*To do*.
Everything from the line containing "Viewport: 975px width, 657px" through the last line of the entries needs to be repeated exactly. Pictures must be left out.

*Extracted material*.
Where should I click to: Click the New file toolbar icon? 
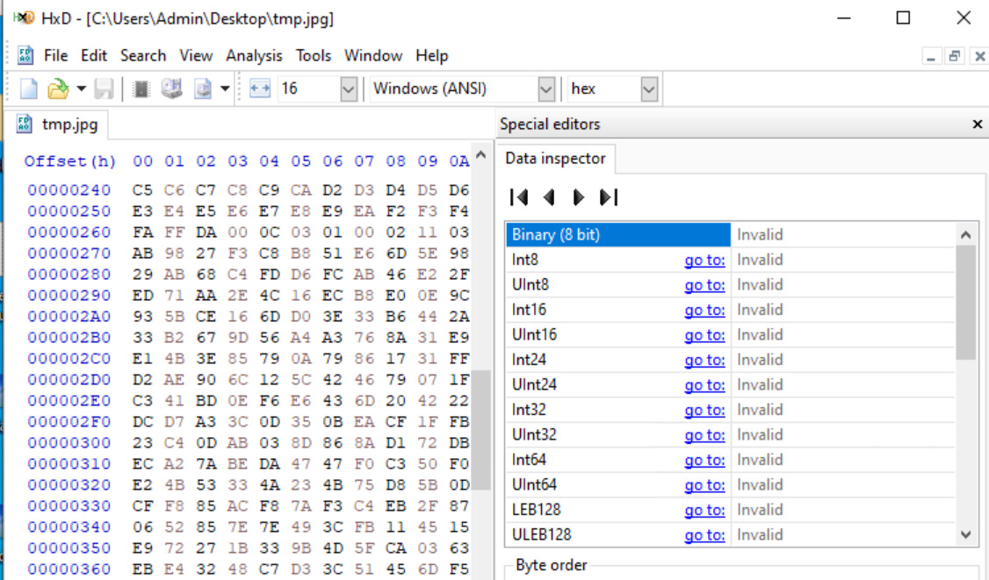(29, 89)
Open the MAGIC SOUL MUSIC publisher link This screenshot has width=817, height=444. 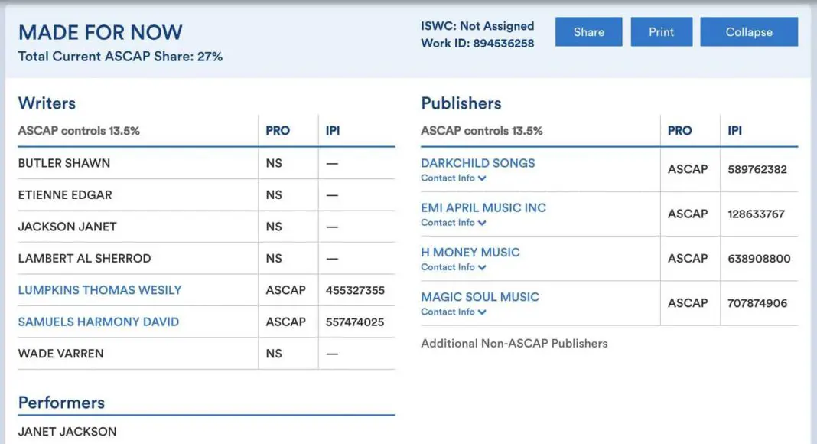(x=480, y=297)

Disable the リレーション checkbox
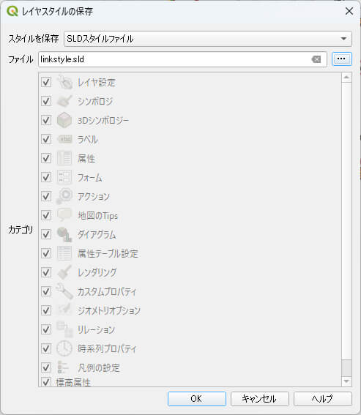click(46, 329)
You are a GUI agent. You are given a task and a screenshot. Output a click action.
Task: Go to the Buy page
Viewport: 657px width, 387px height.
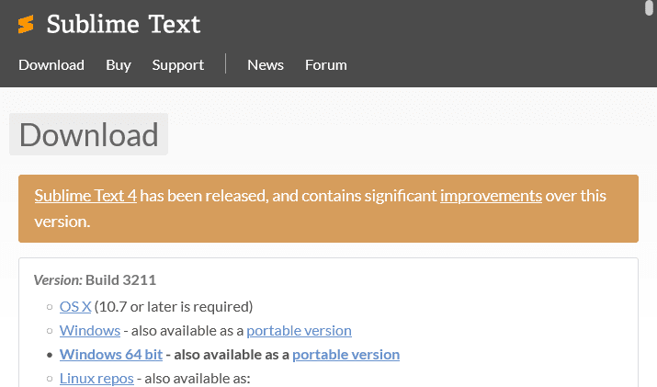tap(119, 64)
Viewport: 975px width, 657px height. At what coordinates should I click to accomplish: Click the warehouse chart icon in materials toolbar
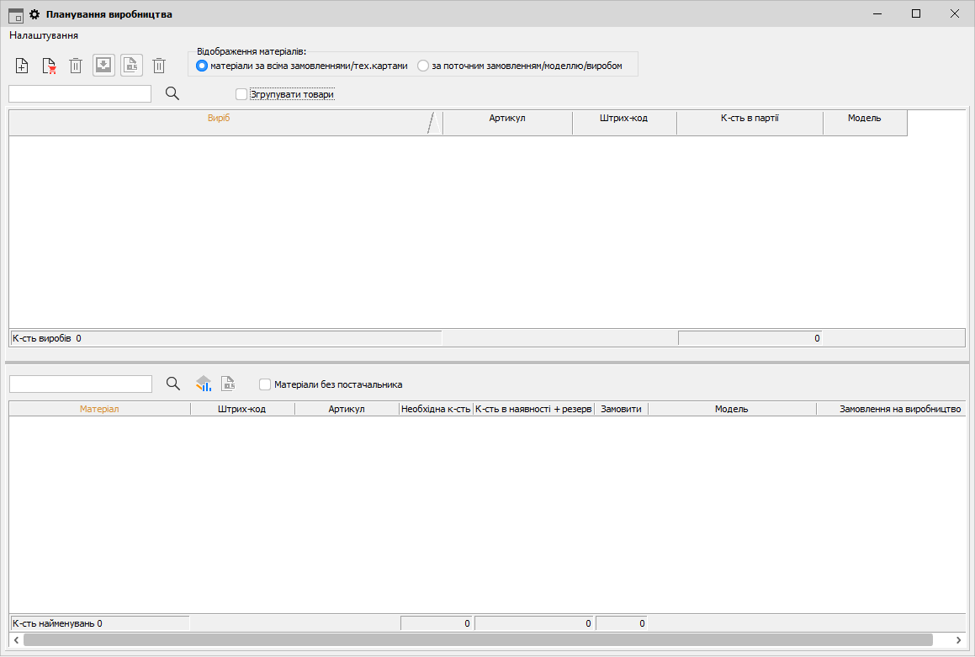point(204,384)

*Solution*.
Viewport: 975px width, 657px height. At what coordinates should I click to accomplish: Click the warehouse chart icon in materials toolbar
point(204,384)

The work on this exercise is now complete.